Piątek czwartego tygodnia Wielkiego Postu |
![]() |
![]() |
![]() |
Wpisany przez Beata |
piątek, 01 kwietnia 2022 01:09 |
Często dla człowieka pochodzenie jest ważne. Bez wątpienia potrafi nam bardzo dużo powiedzieć o człowieku. Jest ono istotnym elementem, który pomaga zrozumieć nie tylko wygląd, ale jego zachowanie. Historia poucza nas, że bywały okresy, kiedy wiedza o czyimś pochodzeniu mogła być utrudnieniem czy wręcz narzędziem dyskryminacji. Starsi ludzie z pewnością pamiętają jeszcze czasy, kiedy za pochodzenie przyznawano dodatkowe punkty tym, którzy podejmowali starania o dostanie się na studia. Wystarczyło, że wywodziło się z rodziny robotniczej czy chłopskiej, aby mieć ułatwiony start w przyszłość. Byli i tacy, którzy z powodu swojego „niewłaściwego” pochodzenia nie byli w stanie w pełni wykorzystać swoich zdolności i talentów. Utrudniano im rozwój i uniemożliwiano pięcie się po szczeblach kariery. Na każdym kroku patrzono na nich z dużą dozą podejrzliwości.

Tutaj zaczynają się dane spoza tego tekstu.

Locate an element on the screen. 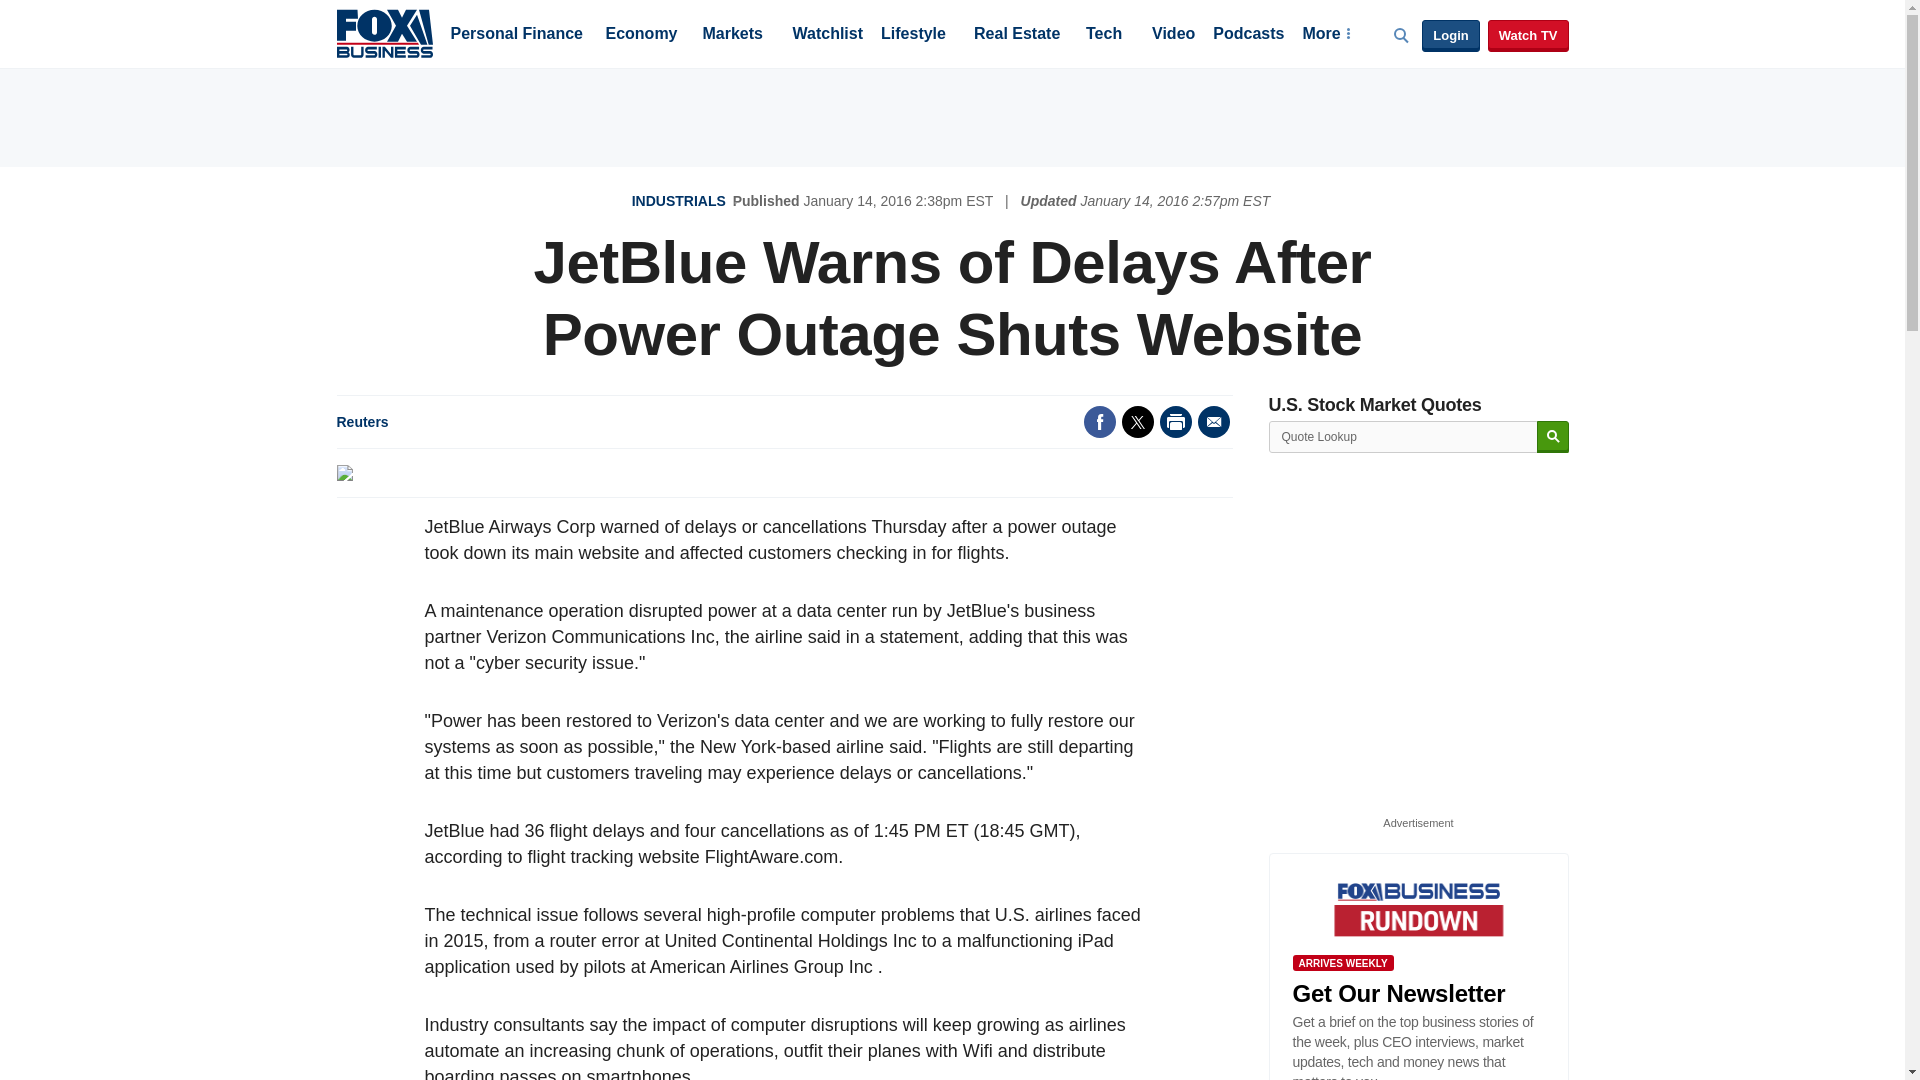 The width and height of the screenshot is (1920, 1080). Fox Business is located at coordinates (384, 32).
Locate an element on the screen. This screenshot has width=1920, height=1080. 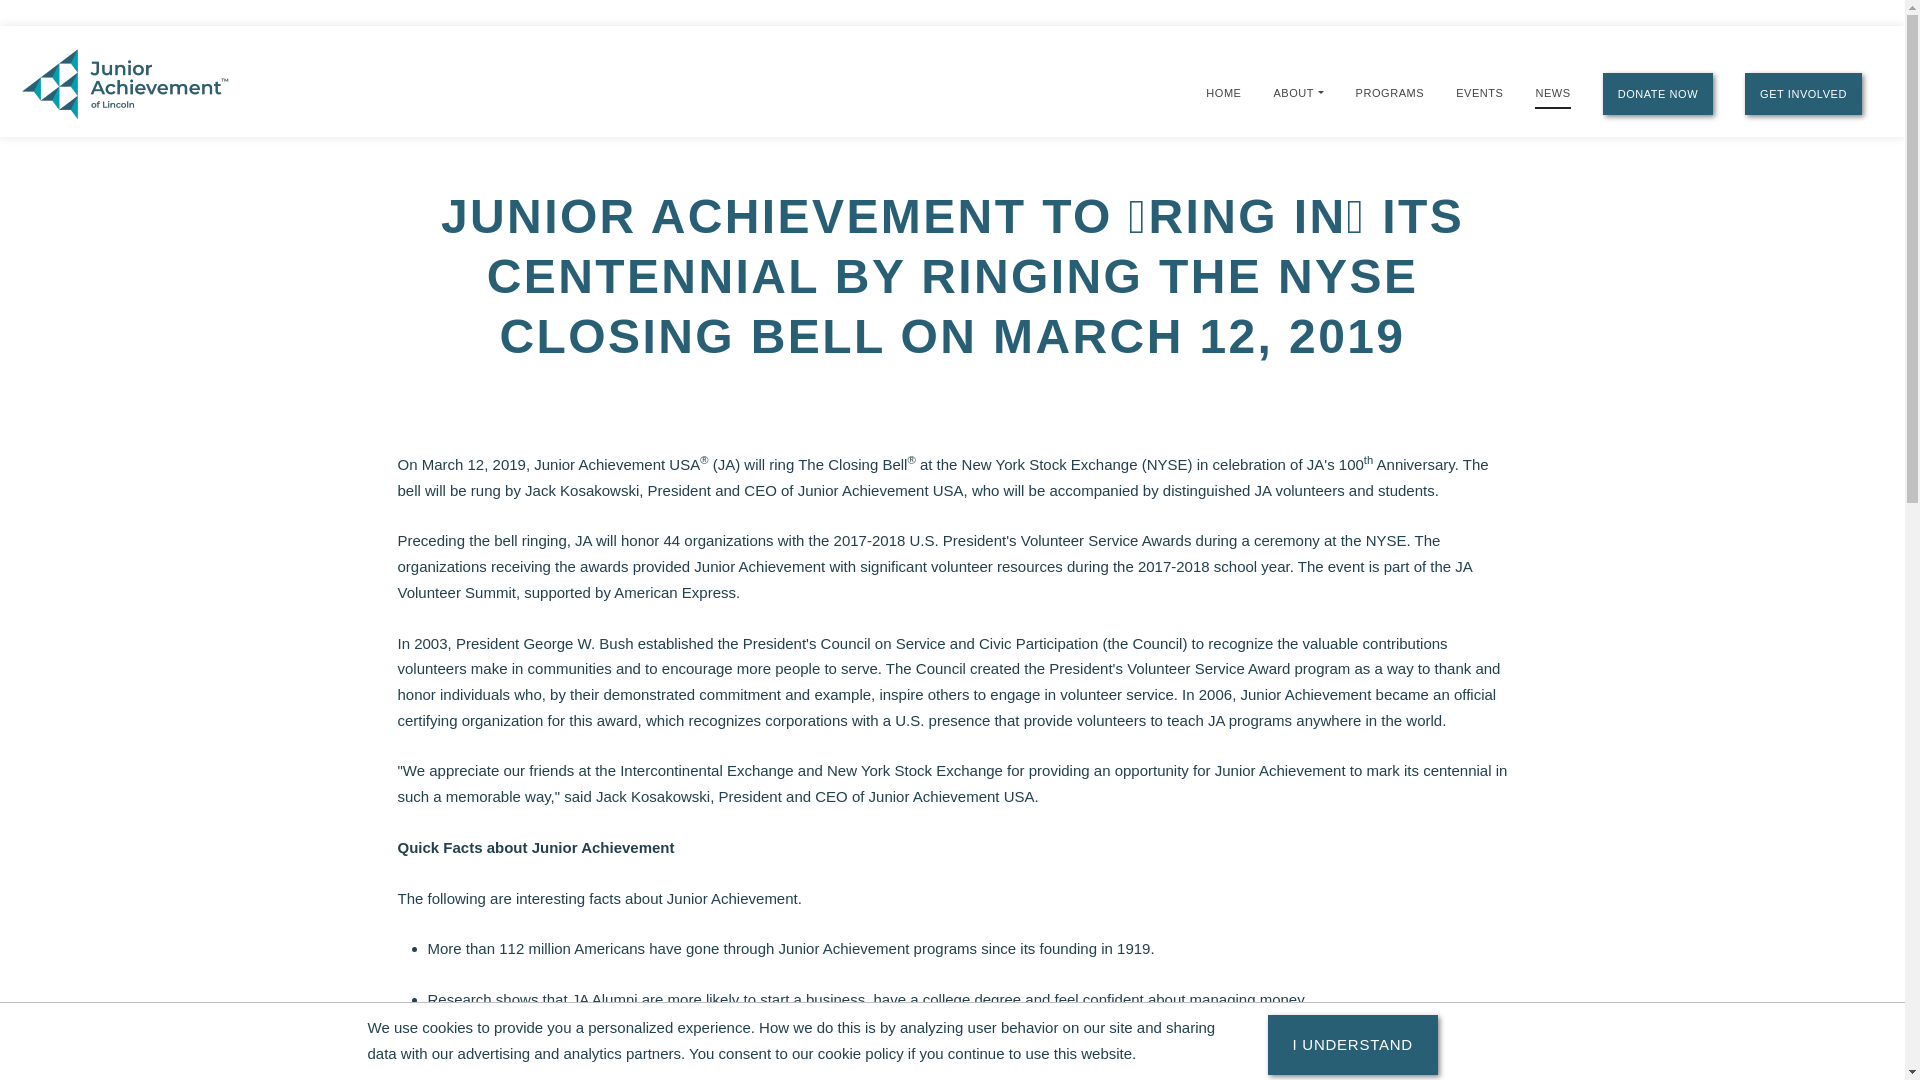
GET INVOLVED is located at coordinates (1804, 94).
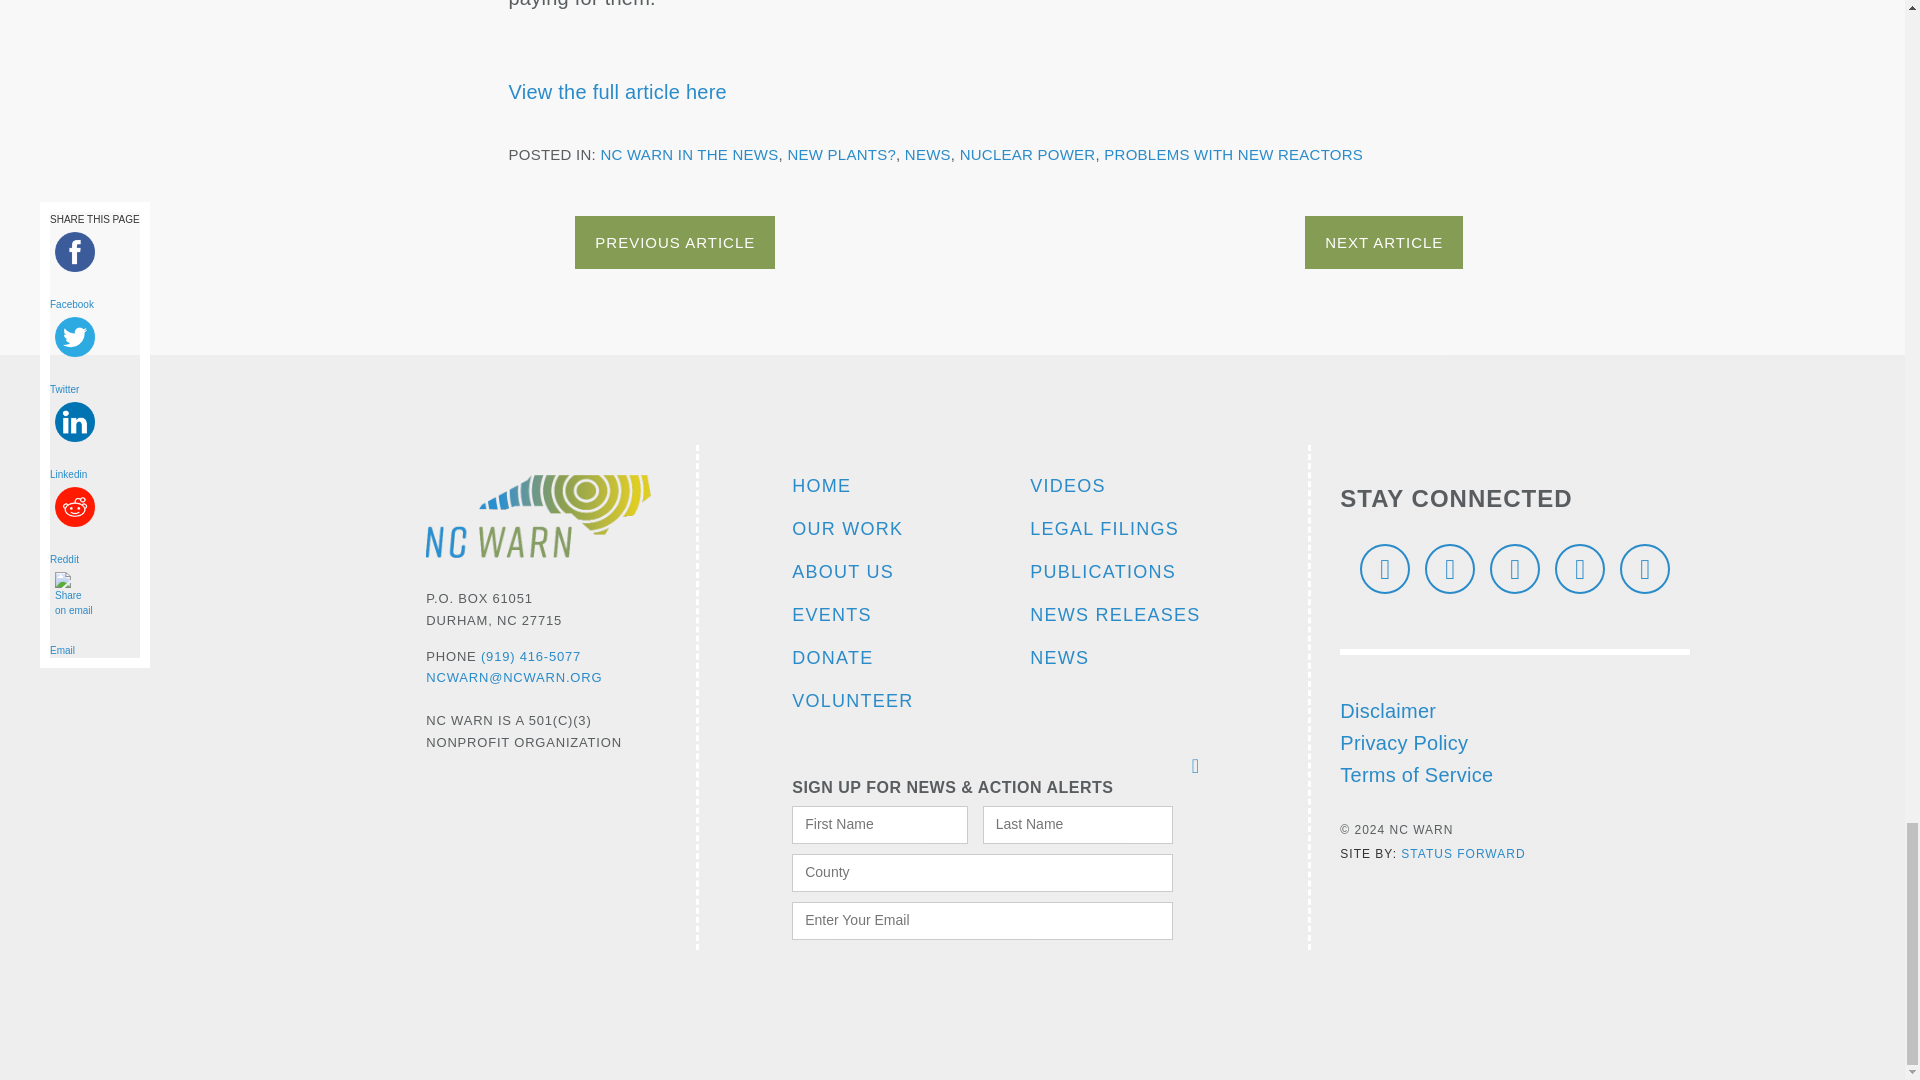 This screenshot has height=1080, width=1920. What do you see at coordinates (1122, 486) in the screenshot?
I see `VIDEOS` at bounding box center [1122, 486].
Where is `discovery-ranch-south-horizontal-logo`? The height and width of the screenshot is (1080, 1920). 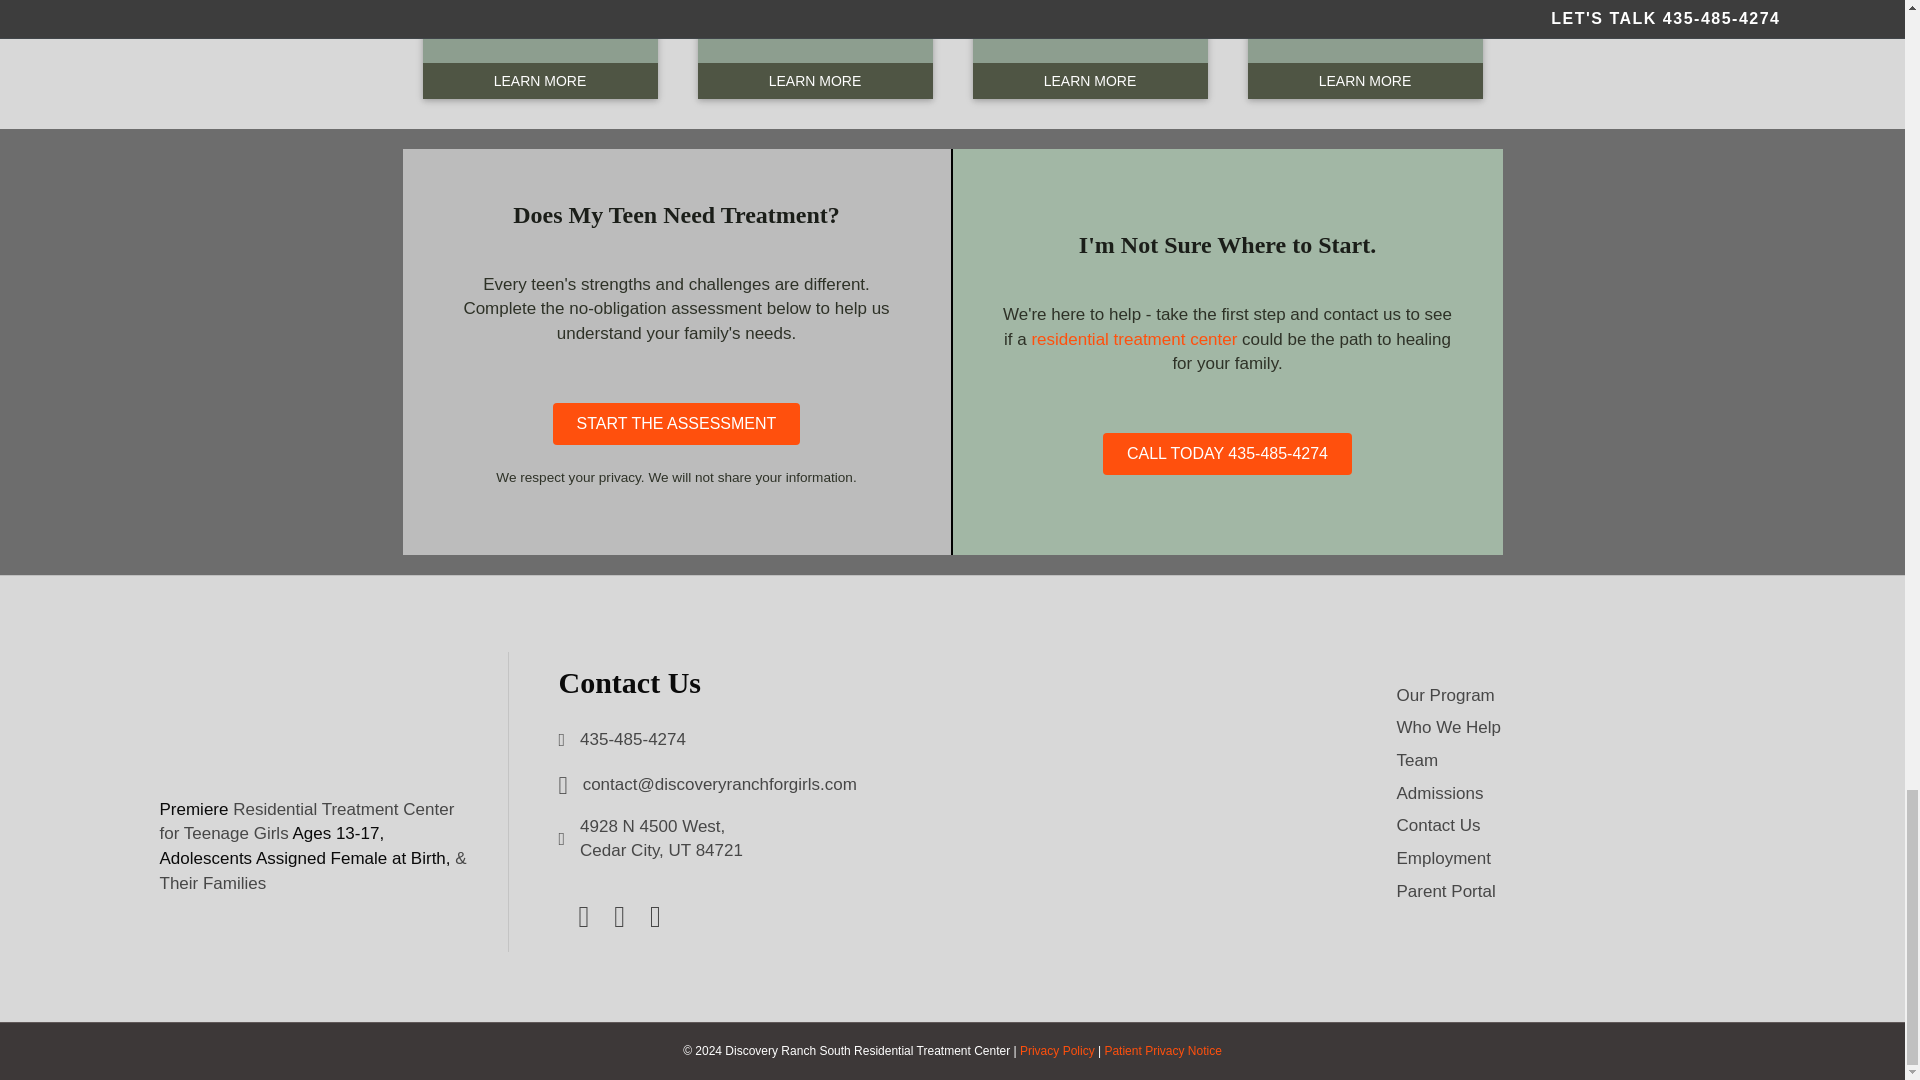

W dzisiejszej Ewangelii niektórzy mieszkańcy Jerozolimy mają wątpliwości, że Jezus może być Mesjaszem, ponieważ dla Żydów pochodzenie Mesjasza, kiedy się objawi narodowi, będzie nieznane. Tymczasem w wypadku Jezusa to pochodzenie jest znane Żydom. Stąd mają wielkie wątpliwości co do tego, czy Jezus rzeczywiście jest Mesjaszem.
Rodacy Pana Jezusa mają utarty schemat Mesjasza. Niestety Jezus nie może się w nim zmieścić. Ich wiedza na temat pochodzenia Mesjasza stanowi dla nich główne kryterium wiary. Nie liczą się dla nich przez to cuda Jezusa czy Jego słowa pełne mocy. Zatem, jeśli wiedzą o pochodzeniu Jezusa, nie mogą przyjąć Go i w Niego uwierzyć. Trzymają się wcześniej ustalonego schematu i wizji Mesjasza. Przez to ich niewłaściwe pojęcie Mesjasza zamykają się na Boże zbawienie.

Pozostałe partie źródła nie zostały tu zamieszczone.